A beekeeper, his bees, and a frame of freshly drawn comb
A beekeeper, his bees, and a frame of freshly drawn comb
Close up of a nearly full frame from the brood chamber
Close up of a nearly full frame from the brood chamber
Nearly full frame of natural comb from the brood chamber
Nearly full frame of natural comb from the brood chamber

All of these photographs were taken three weeks after the introduction of open frames with starter strips into the hive. All frames shown are deep frames.

You too can save the world, one beehive at a time!

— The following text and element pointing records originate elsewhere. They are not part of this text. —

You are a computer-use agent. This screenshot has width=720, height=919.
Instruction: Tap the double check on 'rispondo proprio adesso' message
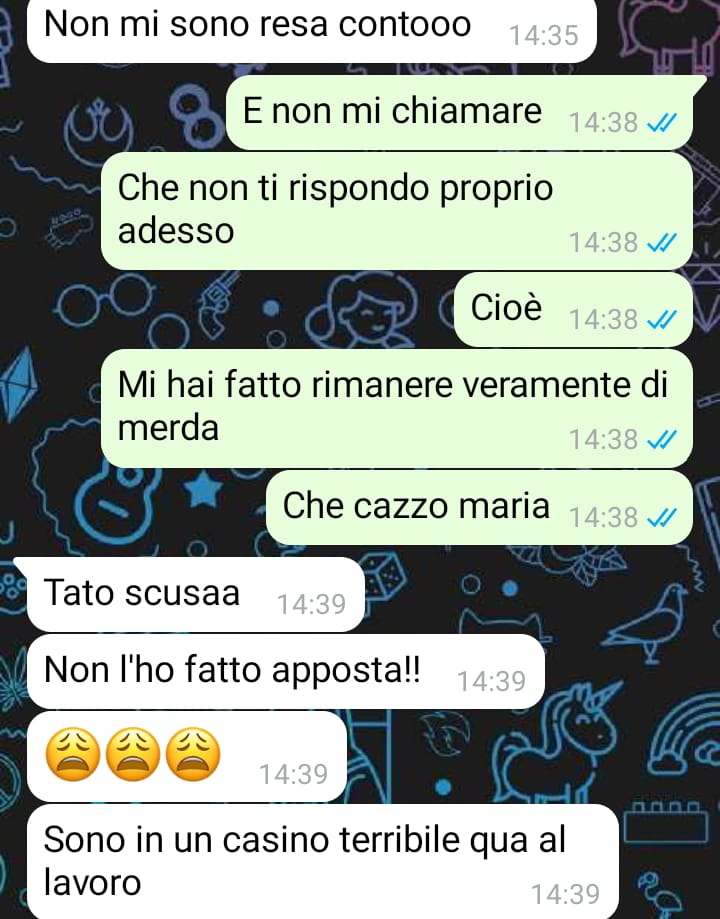coord(661,243)
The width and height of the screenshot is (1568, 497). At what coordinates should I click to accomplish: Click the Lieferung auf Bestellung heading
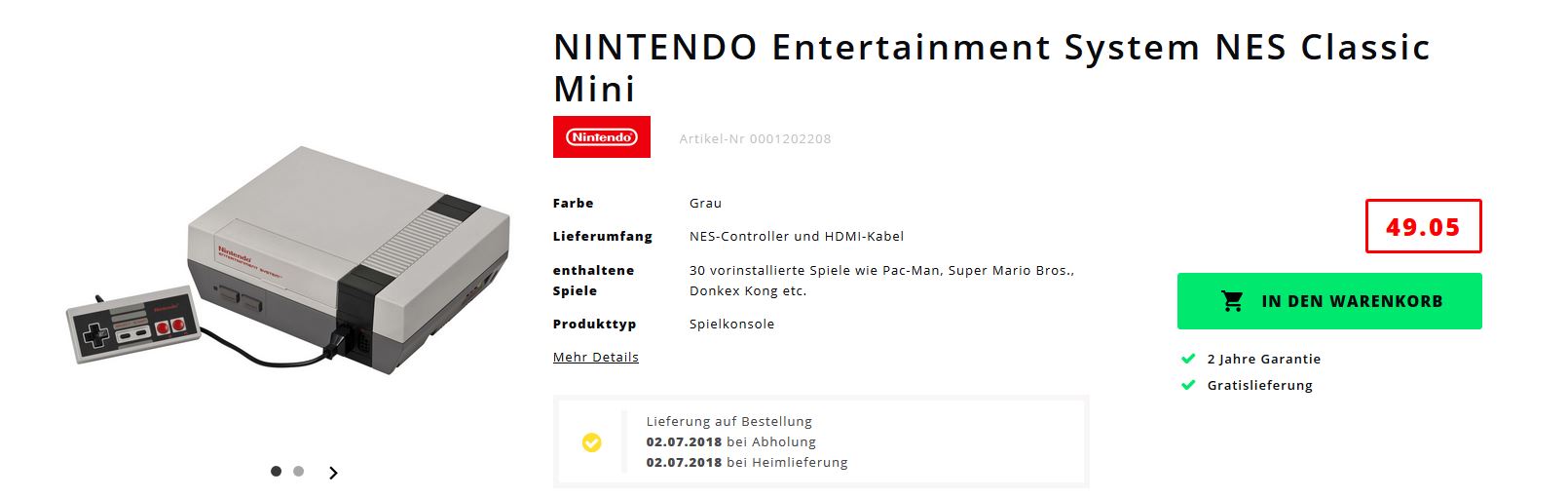coord(728,422)
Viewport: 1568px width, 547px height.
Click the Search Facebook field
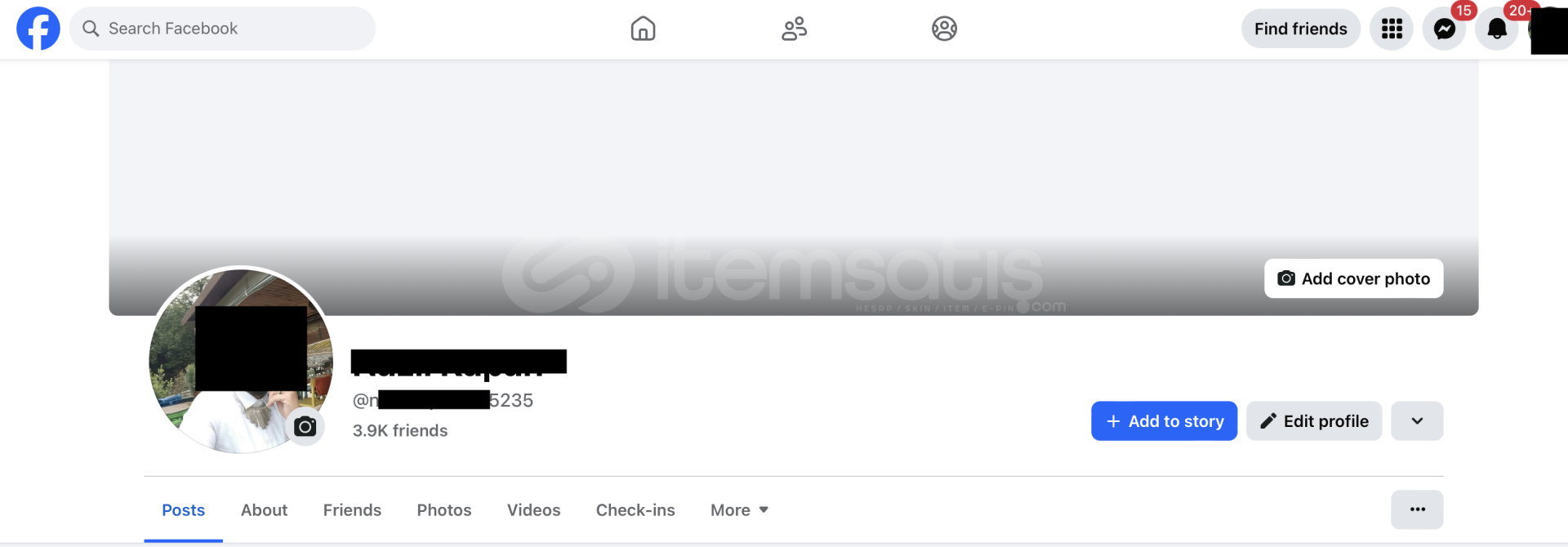tap(222, 29)
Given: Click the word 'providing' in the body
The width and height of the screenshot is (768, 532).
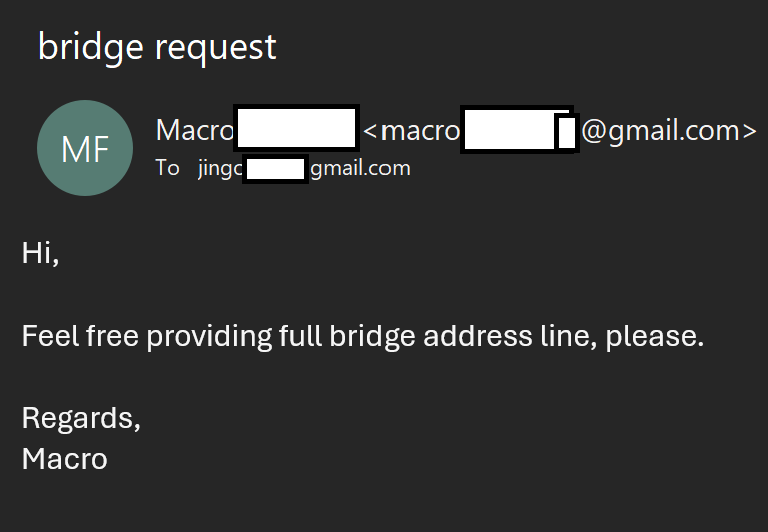Looking at the screenshot, I should [x=209, y=337].
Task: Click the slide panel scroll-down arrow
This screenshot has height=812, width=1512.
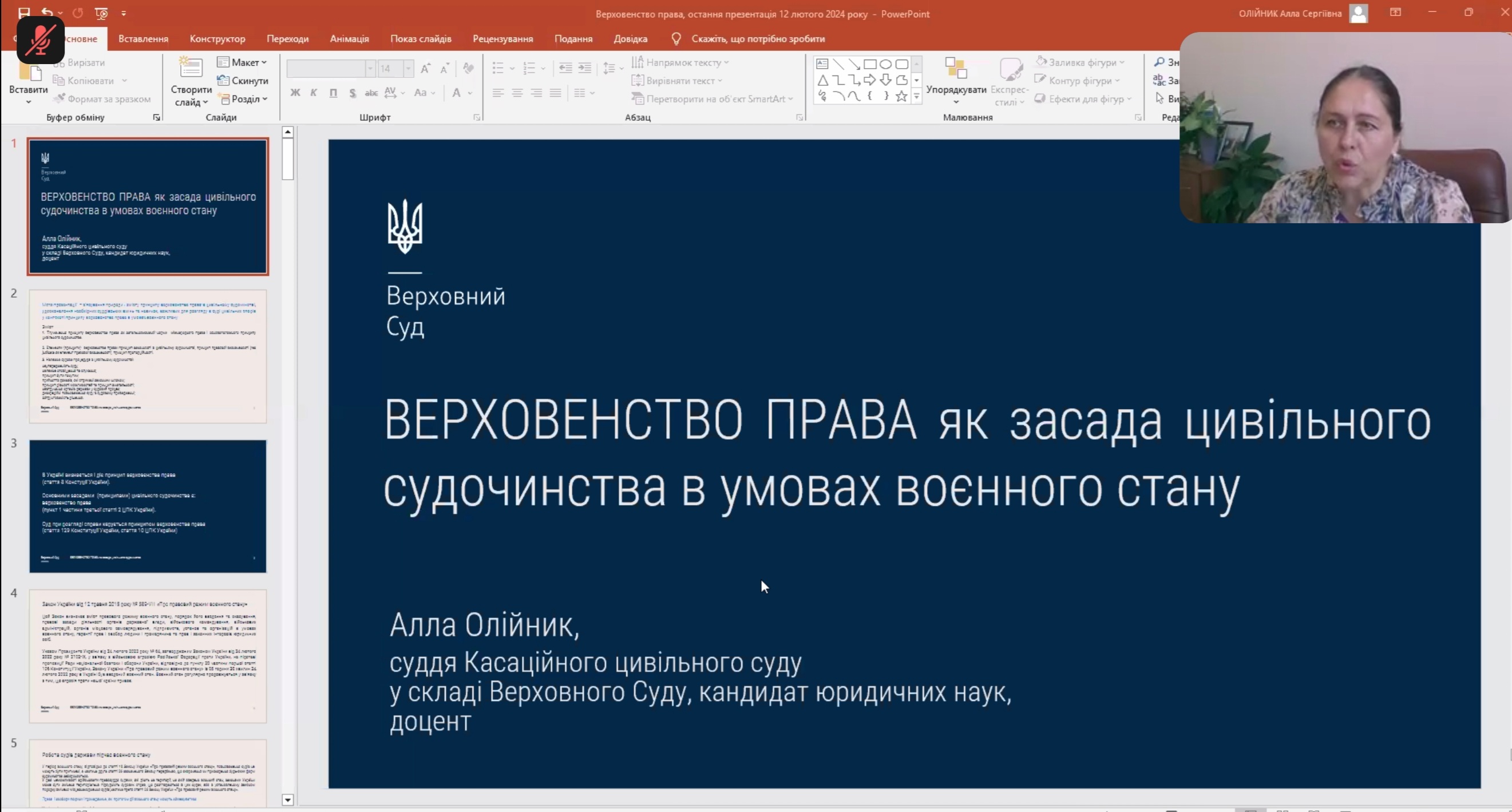Action: [x=288, y=799]
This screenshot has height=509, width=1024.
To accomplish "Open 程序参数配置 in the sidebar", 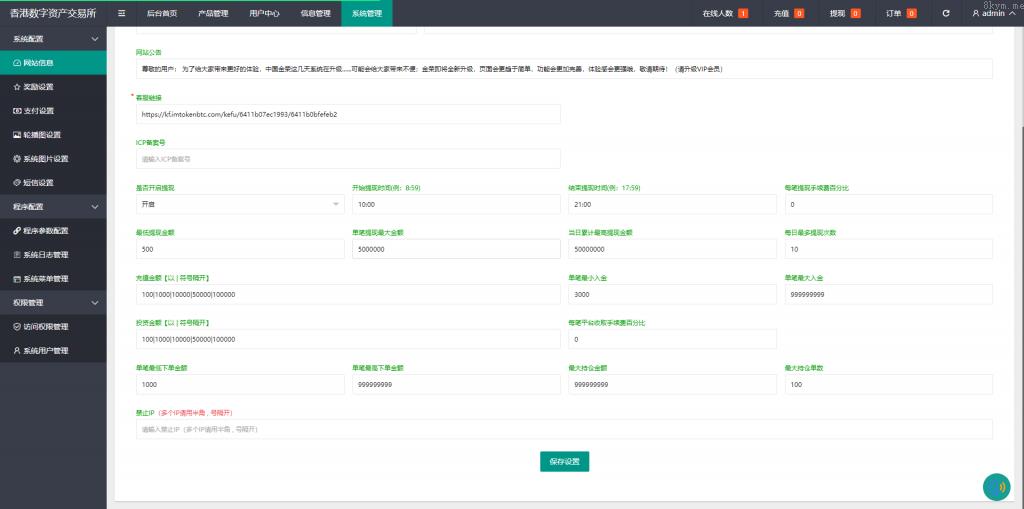I will coord(45,231).
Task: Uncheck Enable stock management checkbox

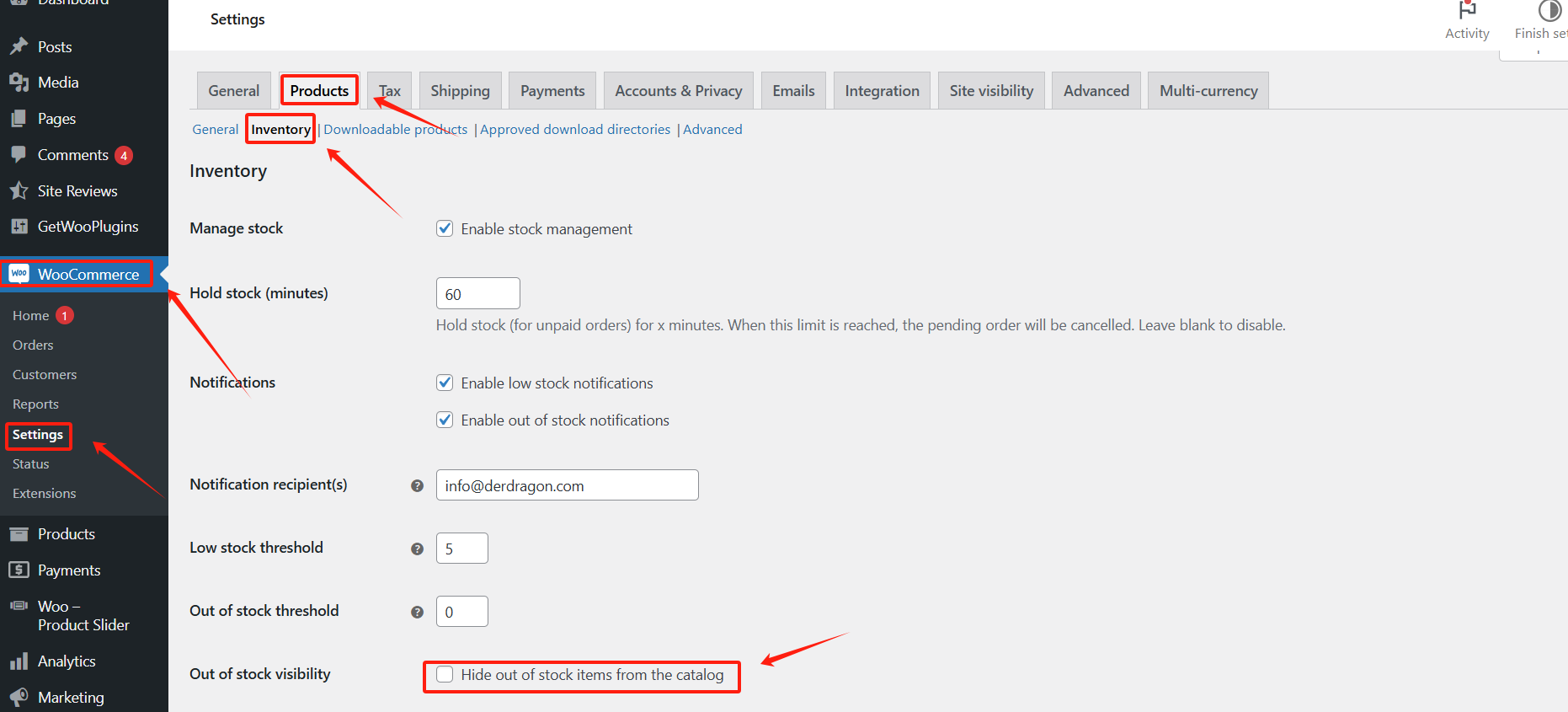Action: 445,228
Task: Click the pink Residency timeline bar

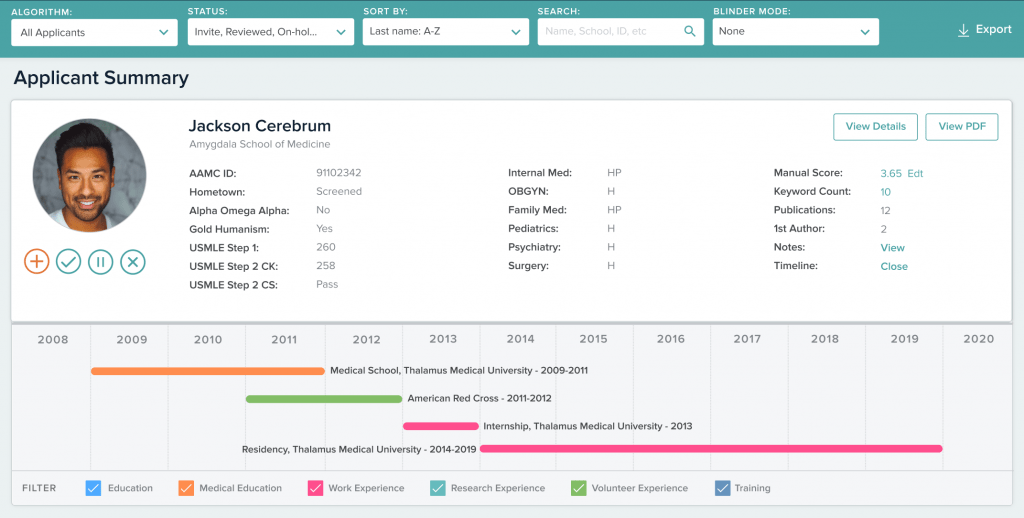Action: click(710, 449)
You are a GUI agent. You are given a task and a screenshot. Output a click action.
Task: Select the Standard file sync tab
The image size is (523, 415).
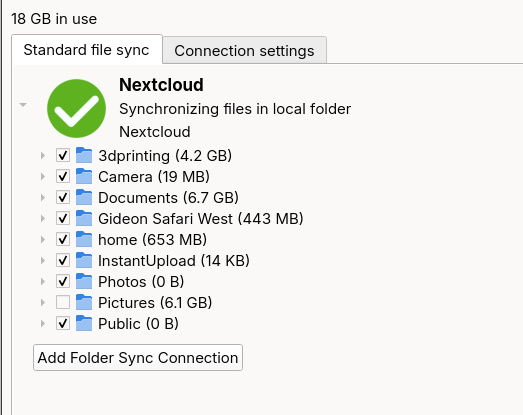tap(87, 50)
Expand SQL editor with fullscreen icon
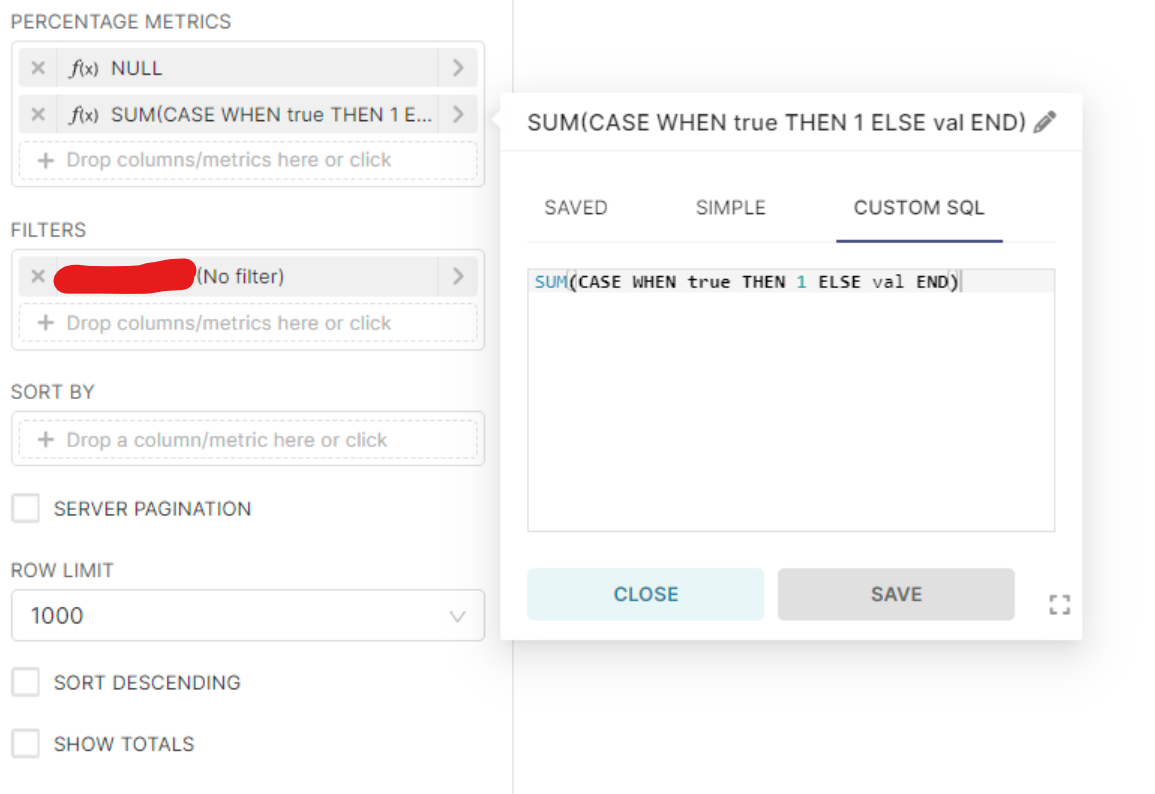This screenshot has width=1155, height=794. 1059,605
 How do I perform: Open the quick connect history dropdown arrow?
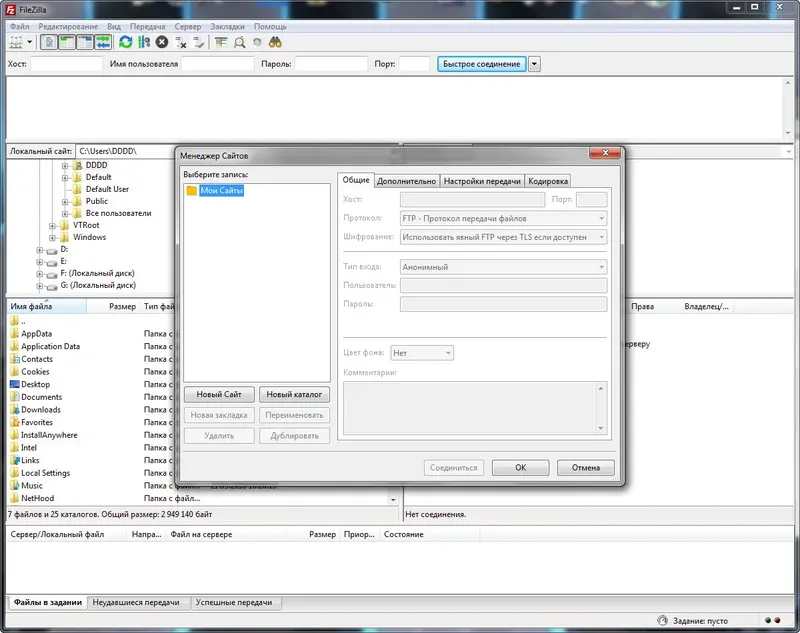(534, 64)
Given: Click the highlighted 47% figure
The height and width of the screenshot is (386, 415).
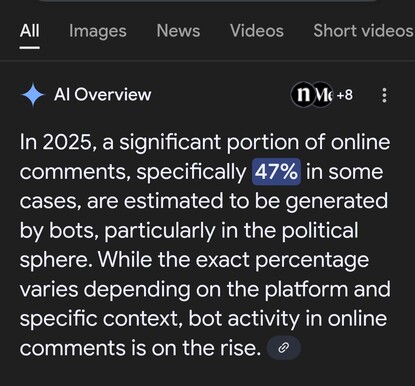Looking at the screenshot, I should coord(276,172).
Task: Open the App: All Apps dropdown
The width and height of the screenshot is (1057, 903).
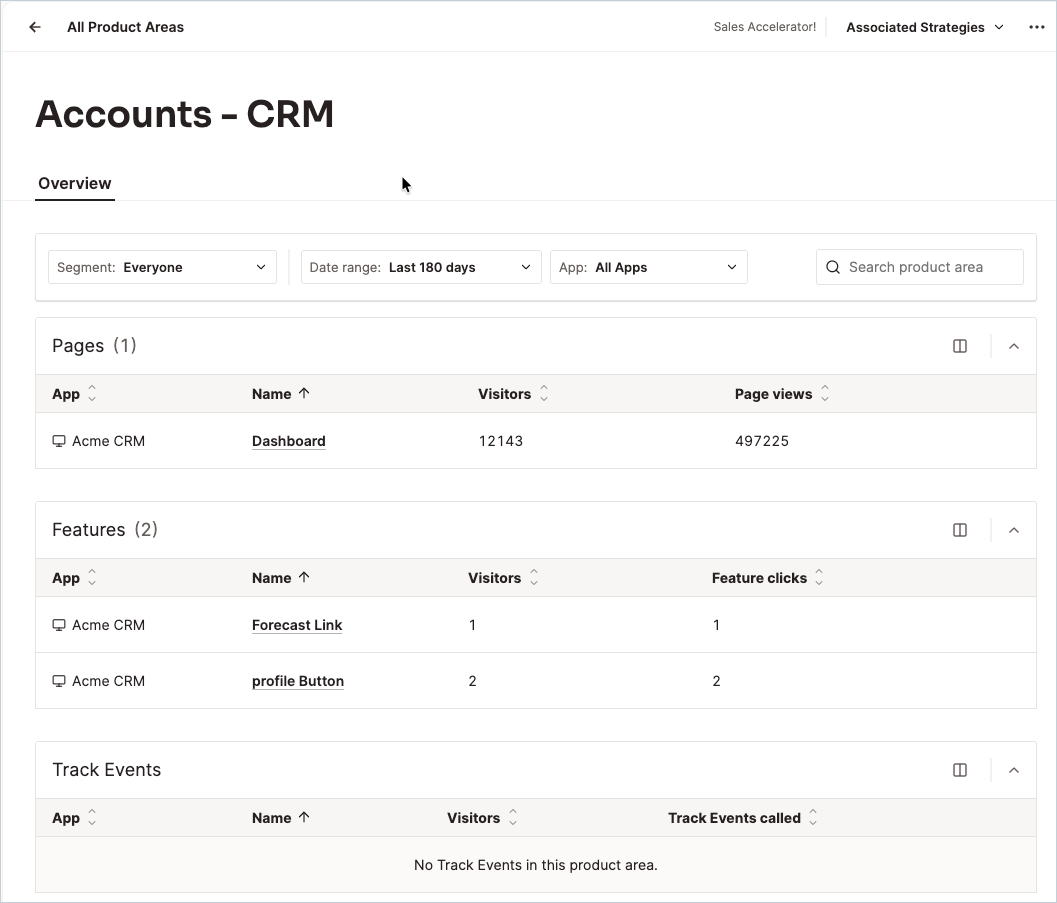Action: [x=648, y=268]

2 Comments on “Natural Comb / Small Cell Transition

  1. Hello Kevin and Nathalie. I have been reading your articles this afternoon for the first time. (Happy discovery for me) I have my first colony of bees since July this year. I am a member now of a conventional bee club and my mentor has his hands and probably his hair too full of my backward beekeeping wishes. I did not give my bees sugar water food in autumn but made a tea using nettles then adding rose hips and apple cores with some sage and a bit of salt then apple cider vinegar and then stirring in some summer honey I bought off one the beekeepers at my club. He thought that was a shame it was for the bees but I answered “They made it, didn’t they?” and he agreed to that. Also my bees have had one round of 60ml formic acid drops on the top of the frames which is what my bee club does against varroa in autumn. I had in all 27 mites in a weeks time so they didn’t get any other chemical treatment at all. My mentor is okay with this but has told me that new beeparents who have been involved a year longer than I am lost the majority of their colony last year even though their colony had few mites in Autumn they were innundated in sprintime and almost all died. My bees are in a loaned polystyrene hive. That is what my club provides them in when I was given them. I have bought two new red cedar hives and they are coated now with liniseed and tung oil. I have my spacers so that from heart to heart the measurement will be 35mm.There are to be 11 frames in a box. But I have not yet nailed them in. I want to let my bees make their own foundation and I have bought some triangular wood today so that the bees may be encouraged to work downwards from them. My question is when the bees in the polystyrene hive become active after the winter (I hope anyway because I am also scared that I lose them) I want them to move hives to my own new ones and the club can have its loan hive back. But the frames will be empty. What do you advise me to do so that there is some naturally drawn foundation available for the new bee home. Can I do your method of adding two frames in a full box of the polystyrene hive during the winter resting period which would mean disturbing the bees which is not the right theing to do. Will you advise how to get something started for the otherwise totally bare bee hive Or is this alright and they will just start from scratch?

    • Hi,
      Thank you for the comment.
      What you want to do is move the frames in you Nuc over to your new hive. Give the club back fresh empty frames with foundation. Alternate the filled frames from you Nuc with empty foundationless frames. Rotate the old frames up and out as described in the post. Your goal is to get rid of the old nasty frames by rotating them out, but you don’t want to lose any brood and stores while trying to get the hive going in the spring.. So move over, rotate out. The best thing would to have had foundationless frames in the Nuc, but it is easy to repair with patience.